*What to produce*:
Please repeat the records below exactly, from the first line through the line containing "You are a computer-use agent. Image resolution: width=840", and nothing more.

Dataset records below:

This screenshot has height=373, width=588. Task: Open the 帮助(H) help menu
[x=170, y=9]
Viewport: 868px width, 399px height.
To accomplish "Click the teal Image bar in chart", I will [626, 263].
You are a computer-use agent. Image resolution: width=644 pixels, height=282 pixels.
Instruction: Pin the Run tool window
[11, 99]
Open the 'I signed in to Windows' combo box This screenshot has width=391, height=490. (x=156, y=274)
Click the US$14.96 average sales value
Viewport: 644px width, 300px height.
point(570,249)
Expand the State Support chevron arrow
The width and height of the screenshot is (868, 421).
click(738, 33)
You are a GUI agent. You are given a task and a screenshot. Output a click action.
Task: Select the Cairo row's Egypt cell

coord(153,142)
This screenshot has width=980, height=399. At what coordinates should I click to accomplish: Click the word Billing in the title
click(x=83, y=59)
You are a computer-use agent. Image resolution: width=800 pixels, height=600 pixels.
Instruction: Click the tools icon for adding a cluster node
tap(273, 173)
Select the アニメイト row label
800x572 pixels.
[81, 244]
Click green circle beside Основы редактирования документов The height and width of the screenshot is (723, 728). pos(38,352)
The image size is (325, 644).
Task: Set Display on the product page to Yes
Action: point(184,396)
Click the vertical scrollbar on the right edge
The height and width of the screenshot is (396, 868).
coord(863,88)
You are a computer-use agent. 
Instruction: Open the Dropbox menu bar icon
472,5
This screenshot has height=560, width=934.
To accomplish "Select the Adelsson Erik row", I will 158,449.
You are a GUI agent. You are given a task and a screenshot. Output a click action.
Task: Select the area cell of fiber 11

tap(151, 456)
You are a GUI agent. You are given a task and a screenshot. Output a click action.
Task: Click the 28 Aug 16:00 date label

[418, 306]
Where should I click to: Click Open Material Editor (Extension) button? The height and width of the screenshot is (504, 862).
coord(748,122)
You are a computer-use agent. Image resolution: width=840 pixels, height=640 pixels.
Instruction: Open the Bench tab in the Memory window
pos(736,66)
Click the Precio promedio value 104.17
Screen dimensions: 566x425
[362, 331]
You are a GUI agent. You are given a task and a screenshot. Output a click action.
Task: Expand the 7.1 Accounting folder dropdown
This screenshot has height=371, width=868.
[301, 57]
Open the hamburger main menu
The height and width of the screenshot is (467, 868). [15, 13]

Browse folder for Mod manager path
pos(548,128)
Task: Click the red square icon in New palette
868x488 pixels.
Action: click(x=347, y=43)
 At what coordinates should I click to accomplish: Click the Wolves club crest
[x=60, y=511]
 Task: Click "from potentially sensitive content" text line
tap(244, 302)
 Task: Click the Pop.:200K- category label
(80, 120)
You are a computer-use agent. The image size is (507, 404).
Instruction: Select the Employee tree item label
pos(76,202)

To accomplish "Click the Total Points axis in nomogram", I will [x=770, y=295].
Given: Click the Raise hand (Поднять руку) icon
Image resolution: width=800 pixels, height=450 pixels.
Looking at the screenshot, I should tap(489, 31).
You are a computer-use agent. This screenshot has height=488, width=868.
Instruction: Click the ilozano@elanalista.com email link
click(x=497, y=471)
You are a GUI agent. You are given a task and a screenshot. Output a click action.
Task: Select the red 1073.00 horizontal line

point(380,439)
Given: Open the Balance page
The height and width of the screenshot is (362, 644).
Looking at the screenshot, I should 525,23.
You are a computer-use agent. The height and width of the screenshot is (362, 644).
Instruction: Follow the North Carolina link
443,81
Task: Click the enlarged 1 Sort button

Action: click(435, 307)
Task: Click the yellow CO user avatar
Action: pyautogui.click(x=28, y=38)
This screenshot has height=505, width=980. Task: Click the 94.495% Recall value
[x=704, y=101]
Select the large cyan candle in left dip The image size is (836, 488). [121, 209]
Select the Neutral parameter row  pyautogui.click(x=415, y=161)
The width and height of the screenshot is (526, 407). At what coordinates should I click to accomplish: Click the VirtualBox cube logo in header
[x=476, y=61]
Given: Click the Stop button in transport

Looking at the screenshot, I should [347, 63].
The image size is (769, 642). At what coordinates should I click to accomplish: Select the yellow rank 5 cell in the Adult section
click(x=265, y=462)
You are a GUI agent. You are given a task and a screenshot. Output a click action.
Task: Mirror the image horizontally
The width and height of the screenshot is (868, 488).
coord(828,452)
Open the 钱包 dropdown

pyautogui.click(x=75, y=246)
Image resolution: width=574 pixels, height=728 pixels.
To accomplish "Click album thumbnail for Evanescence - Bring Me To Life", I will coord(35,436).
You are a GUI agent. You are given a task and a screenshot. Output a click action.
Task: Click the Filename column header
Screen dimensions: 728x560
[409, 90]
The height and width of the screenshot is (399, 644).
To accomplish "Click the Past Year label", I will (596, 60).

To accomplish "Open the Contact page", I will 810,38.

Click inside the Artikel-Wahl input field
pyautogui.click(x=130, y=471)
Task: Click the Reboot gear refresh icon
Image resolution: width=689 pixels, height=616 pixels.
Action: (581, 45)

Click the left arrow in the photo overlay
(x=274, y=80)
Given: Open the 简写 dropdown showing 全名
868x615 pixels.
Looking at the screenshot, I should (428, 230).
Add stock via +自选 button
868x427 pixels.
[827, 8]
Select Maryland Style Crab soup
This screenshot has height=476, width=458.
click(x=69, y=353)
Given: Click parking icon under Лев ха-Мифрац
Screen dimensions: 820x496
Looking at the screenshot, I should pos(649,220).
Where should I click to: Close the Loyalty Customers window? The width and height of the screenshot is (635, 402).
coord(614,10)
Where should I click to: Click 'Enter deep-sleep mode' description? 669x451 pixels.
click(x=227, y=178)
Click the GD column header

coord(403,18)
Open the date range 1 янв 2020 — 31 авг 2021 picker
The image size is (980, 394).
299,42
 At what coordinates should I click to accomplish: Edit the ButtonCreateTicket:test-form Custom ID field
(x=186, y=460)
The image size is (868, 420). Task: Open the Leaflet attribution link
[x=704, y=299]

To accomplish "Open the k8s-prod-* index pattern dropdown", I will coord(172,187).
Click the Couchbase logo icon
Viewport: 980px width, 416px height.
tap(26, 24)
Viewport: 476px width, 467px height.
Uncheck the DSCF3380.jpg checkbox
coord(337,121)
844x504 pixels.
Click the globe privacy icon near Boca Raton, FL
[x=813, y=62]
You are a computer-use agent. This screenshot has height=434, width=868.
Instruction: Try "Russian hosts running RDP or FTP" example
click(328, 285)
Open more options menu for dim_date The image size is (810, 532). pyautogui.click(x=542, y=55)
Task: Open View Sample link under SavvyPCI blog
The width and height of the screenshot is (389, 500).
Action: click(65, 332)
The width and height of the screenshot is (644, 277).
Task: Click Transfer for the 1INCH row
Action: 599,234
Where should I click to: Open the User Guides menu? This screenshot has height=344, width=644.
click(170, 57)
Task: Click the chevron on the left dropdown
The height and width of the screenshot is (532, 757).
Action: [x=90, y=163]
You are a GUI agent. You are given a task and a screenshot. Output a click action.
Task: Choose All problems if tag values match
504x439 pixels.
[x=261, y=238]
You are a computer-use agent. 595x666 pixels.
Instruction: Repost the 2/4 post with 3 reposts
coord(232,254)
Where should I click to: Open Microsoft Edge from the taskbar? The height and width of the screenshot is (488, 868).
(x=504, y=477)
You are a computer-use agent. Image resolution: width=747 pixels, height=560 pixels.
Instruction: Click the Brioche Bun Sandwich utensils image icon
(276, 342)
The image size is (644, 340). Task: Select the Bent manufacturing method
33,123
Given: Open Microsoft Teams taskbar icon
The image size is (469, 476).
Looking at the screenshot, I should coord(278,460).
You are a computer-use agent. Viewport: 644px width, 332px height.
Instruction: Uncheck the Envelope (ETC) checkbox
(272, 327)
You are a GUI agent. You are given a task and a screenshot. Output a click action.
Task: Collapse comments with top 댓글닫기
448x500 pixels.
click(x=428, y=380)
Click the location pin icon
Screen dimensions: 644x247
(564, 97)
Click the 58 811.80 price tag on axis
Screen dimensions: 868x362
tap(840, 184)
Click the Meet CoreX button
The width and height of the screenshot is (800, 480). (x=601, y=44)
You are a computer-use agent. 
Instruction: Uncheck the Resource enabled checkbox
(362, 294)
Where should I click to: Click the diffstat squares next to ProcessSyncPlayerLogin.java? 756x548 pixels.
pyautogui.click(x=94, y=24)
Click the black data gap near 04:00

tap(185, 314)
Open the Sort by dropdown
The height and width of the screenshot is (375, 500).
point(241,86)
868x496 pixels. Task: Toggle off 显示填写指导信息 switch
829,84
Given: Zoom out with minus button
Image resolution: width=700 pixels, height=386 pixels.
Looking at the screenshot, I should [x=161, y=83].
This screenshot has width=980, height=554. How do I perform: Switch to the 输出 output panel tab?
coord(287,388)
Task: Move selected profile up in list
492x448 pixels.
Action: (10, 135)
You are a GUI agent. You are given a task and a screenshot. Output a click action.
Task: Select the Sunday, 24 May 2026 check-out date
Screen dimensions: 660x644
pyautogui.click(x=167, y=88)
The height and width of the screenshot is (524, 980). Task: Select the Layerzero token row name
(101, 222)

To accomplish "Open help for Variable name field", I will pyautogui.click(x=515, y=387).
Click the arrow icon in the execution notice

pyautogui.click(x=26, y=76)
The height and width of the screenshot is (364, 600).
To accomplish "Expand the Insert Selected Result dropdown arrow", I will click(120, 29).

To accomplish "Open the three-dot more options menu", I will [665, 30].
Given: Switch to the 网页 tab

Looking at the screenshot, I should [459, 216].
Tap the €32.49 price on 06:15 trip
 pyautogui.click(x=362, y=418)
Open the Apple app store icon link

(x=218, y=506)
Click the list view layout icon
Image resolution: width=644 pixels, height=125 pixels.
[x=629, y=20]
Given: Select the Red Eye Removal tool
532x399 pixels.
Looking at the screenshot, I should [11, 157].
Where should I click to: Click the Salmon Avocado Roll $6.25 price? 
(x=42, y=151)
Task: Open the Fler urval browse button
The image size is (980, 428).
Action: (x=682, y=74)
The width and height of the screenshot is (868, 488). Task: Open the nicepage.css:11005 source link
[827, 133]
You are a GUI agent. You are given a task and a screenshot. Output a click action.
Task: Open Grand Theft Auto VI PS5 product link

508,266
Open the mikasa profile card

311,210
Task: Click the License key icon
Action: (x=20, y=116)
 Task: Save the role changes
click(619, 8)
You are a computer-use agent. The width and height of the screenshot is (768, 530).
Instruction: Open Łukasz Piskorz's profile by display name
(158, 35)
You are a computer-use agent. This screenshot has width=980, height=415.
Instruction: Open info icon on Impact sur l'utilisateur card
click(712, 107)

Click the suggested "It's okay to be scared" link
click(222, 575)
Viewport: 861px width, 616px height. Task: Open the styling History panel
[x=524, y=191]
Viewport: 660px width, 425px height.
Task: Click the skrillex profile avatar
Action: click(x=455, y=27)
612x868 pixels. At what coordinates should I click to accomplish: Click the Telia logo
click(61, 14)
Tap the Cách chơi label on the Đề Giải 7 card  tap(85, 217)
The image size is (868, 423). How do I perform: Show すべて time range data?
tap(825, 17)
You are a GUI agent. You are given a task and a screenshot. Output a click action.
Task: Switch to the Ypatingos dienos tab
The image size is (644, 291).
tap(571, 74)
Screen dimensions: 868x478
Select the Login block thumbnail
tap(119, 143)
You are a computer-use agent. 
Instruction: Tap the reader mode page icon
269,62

End of Dataset records.

*Answer section*:
This screenshot has height=373, width=588. Task: Open the 帮助(H) help menu
[x=170, y=9]
Viewport: 868px width, 399px height.
To accomplish "Click the teal Image bar in chart", I will [626, 263].
You are a computer-use agent. Image resolution: width=644 pixels, height=282 pixels.
Instruction: Pin the Run tool window
[11, 99]
Open the 'I signed in to Windows' combo box This screenshot has width=391, height=490. (x=156, y=274)
Click the US$14.96 average sales value
Viewport: 644px width, 300px height.
point(570,249)
Expand the State Support chevron arrow
The width and height of the screenshot is (868, 421).
click(738, 33)
You are a GUI agent. You are given a task and a screenshot. Output a click action.
Task: Select the Cairo row's Egypt cell

coord(153,142)
This screenshot has width=980, height=399. At what coordinates should I click to accomplish: Click the word Billing in the title
click(x=83, y=59)
You are a computer-use agent. Image resolution: width=800 pixels, height=600 pixels.
Instruction: Click the tools icon for adding a cluster node
tap(273, 173)
Select the アニメイト row label
800x572 pixels.
[81, 244]
Click green circle beside Основы редактирования документов The height and width of the screenshot is (723, 728). pos(38,352)
The image size is (325, 644).
Task: Set Display on the product page to Yes
Action: point(184,396)
Click the vertical scrollbar on the right edge
The height and width of the screenshot is (396, 868).
coord(863,88)
You are a computer-use agent. 
Instruction: Open the Dropbox menu bar icon
472,5
This screenshot has height=560, width=934.
To accomplish "Select the Adelsson Erik row", I will 158,449.
You are a GUI agent. You are given a task and a screenshot. Output a click action.
Task: Select the area cell of fiber 11

tap(151, 456)
You are a GUI agent. You are given a task and a screenshot. Output a click action.
Task: Click the 28 Aug 16:00 date label

[418, 306]
Where should I click to: Click Open Material Editor (Extension) button? The height and width of the screenshot is (504, 862).
coord(748,122)
You are a computer-use agent. Image resolution: width=840 pixels, height=640 pixels.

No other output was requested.